Ora, essa crítica dialógica de Bakhtin me faz pensar que de fato a crítica precisa considerar
o elemento crucial para as descrições e determinações estéticas de um texto literário: o
autor. No entanto, não é só o autor exegético que deve ser considerado no estudo da
literatura para delinear a estética, mas também o leitor exegético e extraliterário. Há,
portanto, uma correlação de forças entre imagens constituintes: as que o autor produz, as
que são extraídas do texto no ato da leitura, e a formação de outra imagem a partir do texto
e do autor, que é a do leitor. Há diferenças substanciais entre esses elementos: imagens do
autor, do texto e do leitor; essas diferenças são dadas por uma correlação de forças, de
nitidez. E uma não é mais ou menos importante que as outras: o fato é que elas constituem
uma diferença. Por isso, a questão da verdade incomoda. Eu a considero um falso problema.
Na literatura parece não haver a verdade porque a nitidez das imagens não permite nunca
formar uma imagem única, perfeitamente nítida: permite formar imagens próprias e
autênticas, sim; a imagem final, verdadeira, não. Então, não se trata de dar ao autor
novamente a palavra afim da verdade – o autor só nos traria mais imagens, mais ou menos
nítidas que não facilitariam jamais a verdade do texto –, trata-se da nitidez das imagens que
ele produz intencionalmente e por consequência da nitidez de sua própria imagem no texto. A
literatura é um jogo de espelhos: nela vê-se a imagem do autor, vê-se a imagem do leitor
(daquele que lerá), e vê-se a imagem de si próprio (deste que lê). A nitidez dessas imagens é
que provocam o efeito da verdade do texto ou do erro interpretativo. Por exemplo, não está
em Édipo, de Sófocles, de forma verdadeira, a arquitetura da psique humana delineada por
Sigmund Freud a partir deste texto, mas Freud tornou nítida, mais ou menos nítida, a
imagem da psique humana.
O trabalho do crítico comporta três partes. Num primeiro nível, trata-se do simples
estabelecimento dos fatos, cujo ideal, diz Bakhtin é a precisão: recolher os dados materiais,
reconstituir o contexto histórico. Na outra extremidade do espectro situa-se a explicação por
leis: sociológicas, psicológicas, até mesmo biológicas. Ambos são legítimos e necessários.

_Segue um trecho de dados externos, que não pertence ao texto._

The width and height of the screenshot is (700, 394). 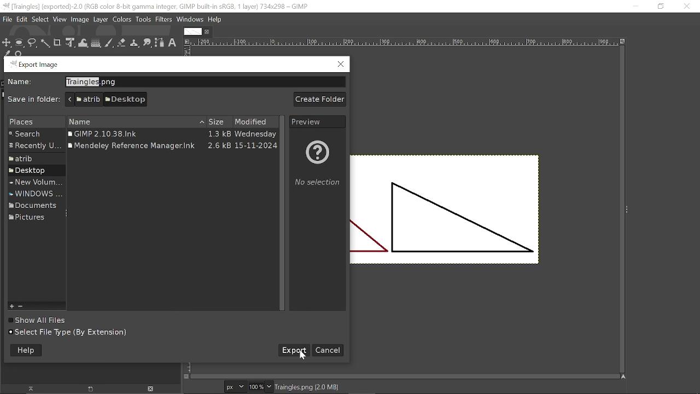 What do you see at coordinates (101, 20) in the screenshot?
I see `Layer` at bounding box center [101, 20].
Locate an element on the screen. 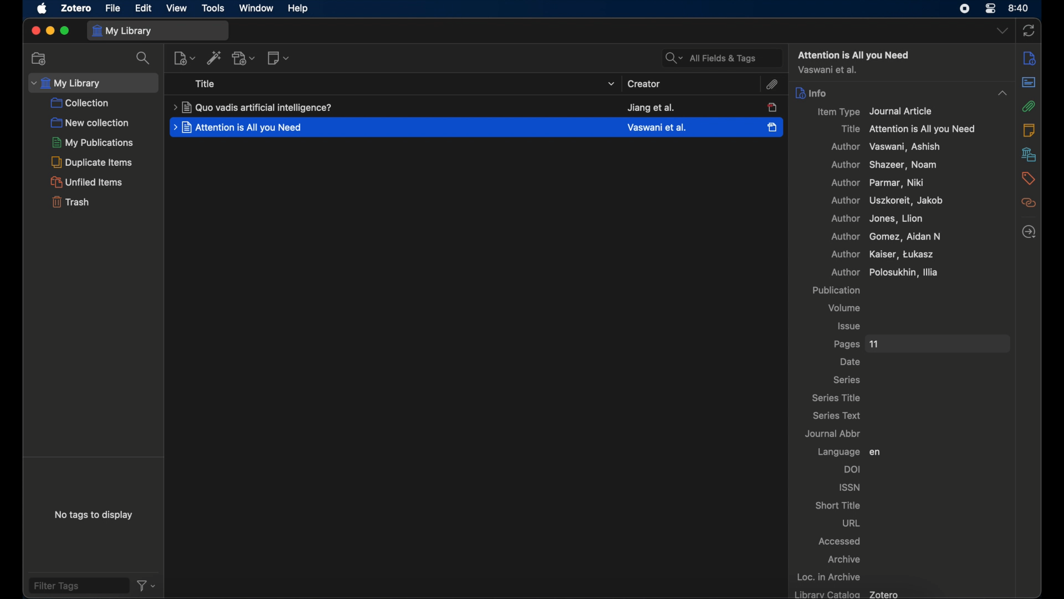 Image resolution: width=1064 pixels, height=599 pixels. duplicate items is located at coordinates (93, 162).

Mas entre eles, de certo modo, que se situa a atividade mais específica e mais importante do
crítico e do pesquisador em ciências humanas: é a interpretação como diálogo, a única que
permite recobrar a liberdade humana (p. 19-20)

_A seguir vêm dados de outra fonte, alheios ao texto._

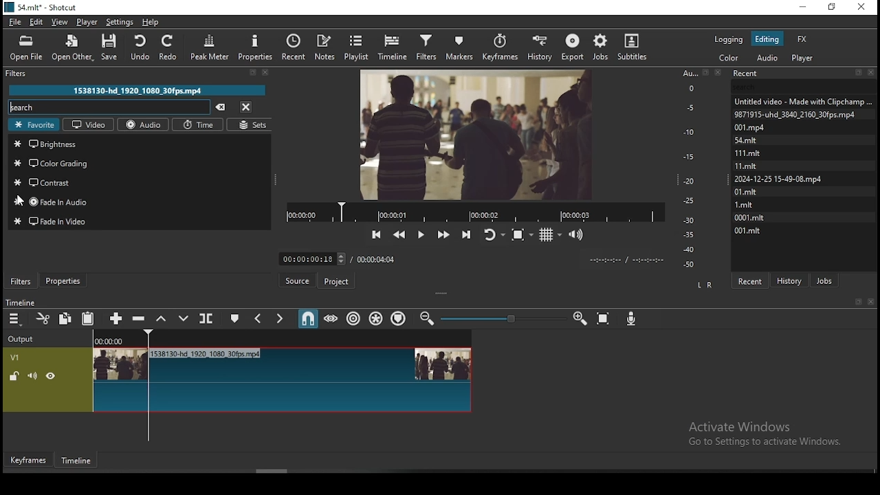  Describe the element at coordinates (873, 302) in the screenshot. I see `Close` at that location.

O texto se apresenta como a descrição fenomenológica do ato de criação, em especial da
criação literária. Porém, Bakhtin descobre que a relação autor-herói não é mais do que um
caso específico da relação inter-humano e volta-se para o estudo fenomenológico desta, antes
de retorna a questões mais estritamente estéticas e literárias (p. 20).